- Born: São Paulo, São Paulo, Brazil
- Education: Staples High School (Connecticut)
- Alma mater: Boston University College of Communication
- Occupation: Photojournalist
- Awards: Robert Capa Gold Medal (2013); Pulitzer Prize for Breaking News Photography (2014, 2016);

= Tyler Hicks =

American photojournalist

Tyler Portis Hicks is a photojournalist who works as a staff photographer for The New York Times. Based in Kenya, he covers foreign news for the newspaper with an emphasis on conflict and war.

==Early life and education==
Hicks was born in São Paulo, Brazil. He graduated from Staples High School in Westport, Connecticut, in 1988, and went on to Boston University College of Communication, where he earned a degree in Journalism in 1992.

==Life and work==
Hicks was a freelance photographer based in Africa and the Balkans and worked for newspapers in North Carolina and Ohio. He has worked in Syria, Libya, Afghanistan, Pakistan, India, Iraq, Russia, Bosnia, Lebanon, Israel, Gaza, Chechnya, and many countries in Africa, including South Sudan during the 2011 independence referendum.
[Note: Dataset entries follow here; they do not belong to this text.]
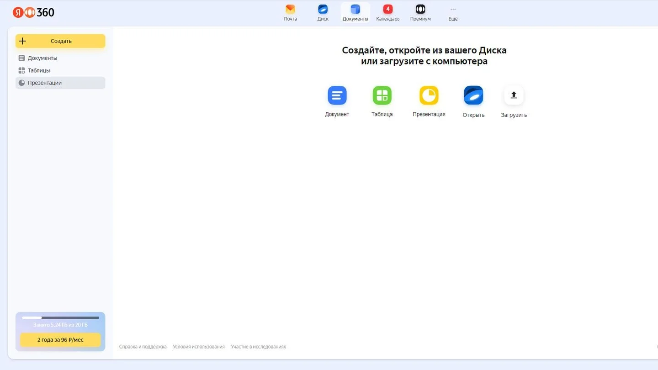Select Документы in the left sidebar

click(x=60, y=58)
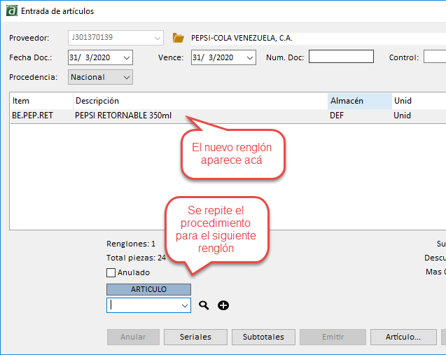
Task: Open the Vence date dropdown
Action: click(249, 57)
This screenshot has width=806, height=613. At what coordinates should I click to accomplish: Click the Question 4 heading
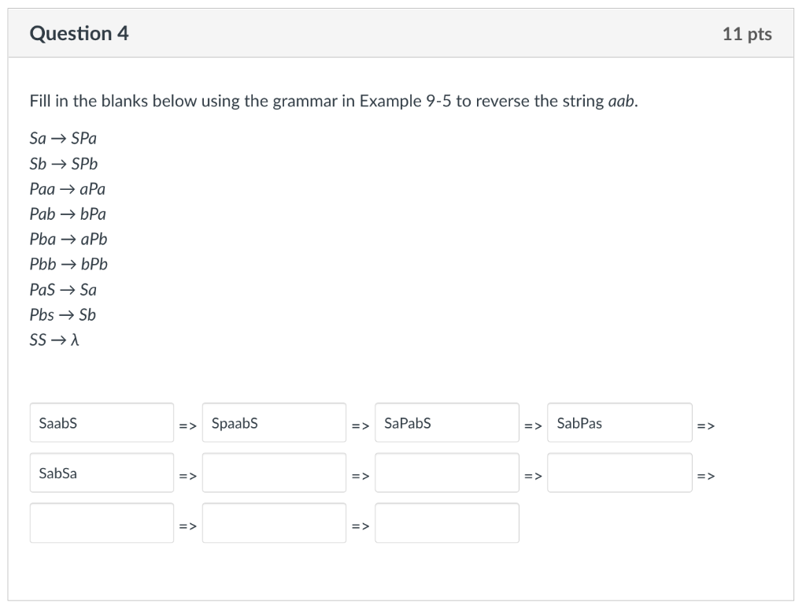pyautogui.click(x=77, y=33)
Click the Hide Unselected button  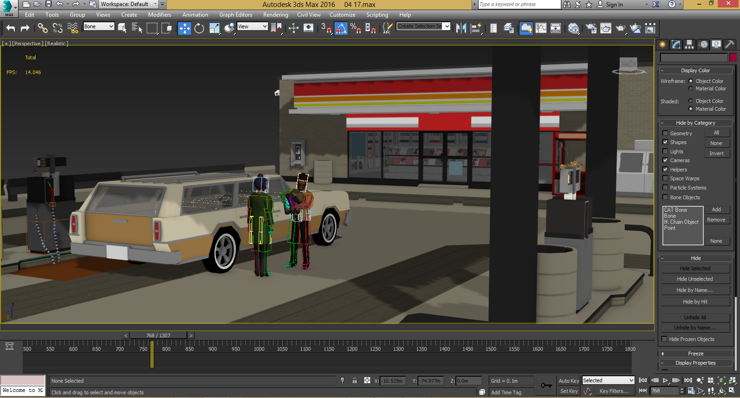coord(695,279)
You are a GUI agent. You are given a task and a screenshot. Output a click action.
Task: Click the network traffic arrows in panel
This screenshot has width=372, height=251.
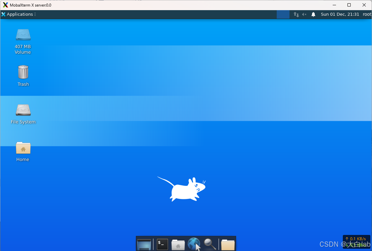296,14
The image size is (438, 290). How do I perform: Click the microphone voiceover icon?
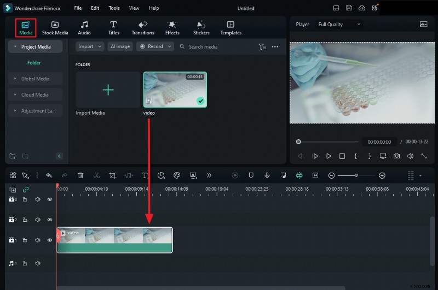click(x=267, y=175)
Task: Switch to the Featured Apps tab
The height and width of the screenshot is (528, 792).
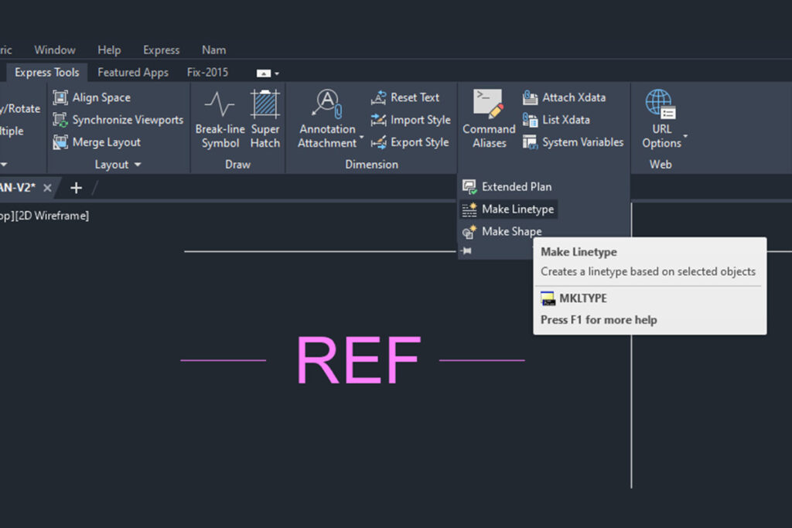Action: [133, 72]
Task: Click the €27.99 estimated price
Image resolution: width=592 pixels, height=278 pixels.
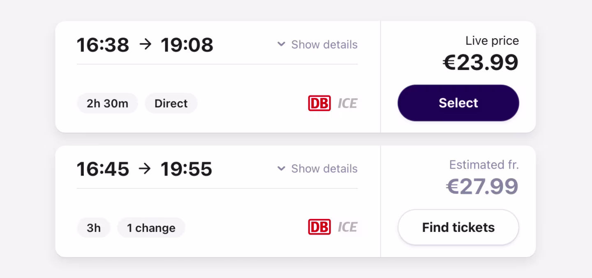Action: pos(482,187)
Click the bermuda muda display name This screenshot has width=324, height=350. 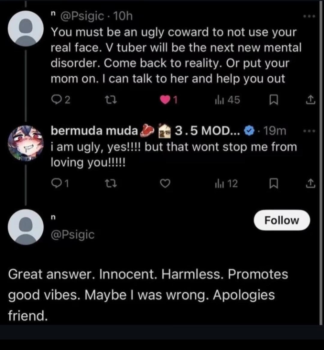pos(94,131)
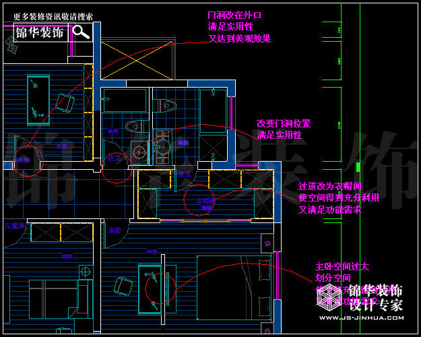Click the 门洞改在外口 annotation note
421x337 pixels.
coord(234,14)
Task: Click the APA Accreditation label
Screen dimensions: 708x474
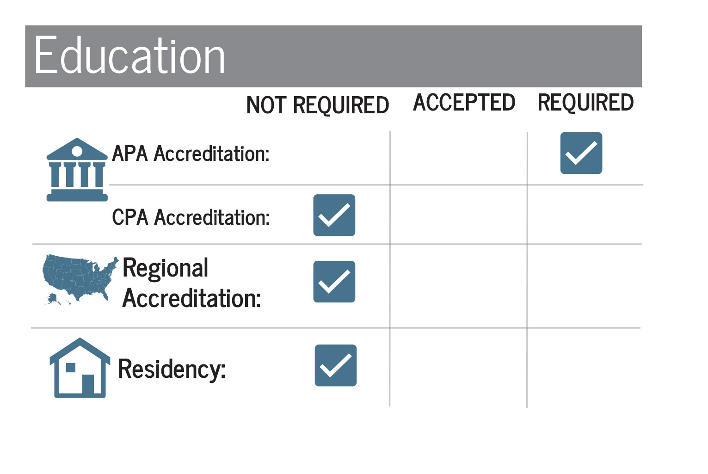Action: 191,154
In 2010, his photographs from the wars in Iraq and Afghanistan, along with the war correspondence of his colleagues Dexter Filkins and C.J. Chivers, with whom he often worked, were selected by New York University as being among the Top Ten Works of Journalism of the Decade.

Hicks was reported missing on March 16, 2011, while covering the revolution in Libya for The New York Times. The New York Times reported on March 18, 2011 that Libya had agreed to free Hicks, Anthony Shadid, Lynsey Addario and Stephen Farrell. Hicks and his three colleagues were released on March 21, 2011, six days after being captured by pro-Gaddafi forces.

He returned to Boston University in 2011 to deliver the commencement address at the College of Communication.

On February 16, 2012, Anthony Shadid suffered a fatal asthma attack while covering civil unrest in Syria with Hicks. Hicks assisted in carrying Shadid's body across the border into Turkey.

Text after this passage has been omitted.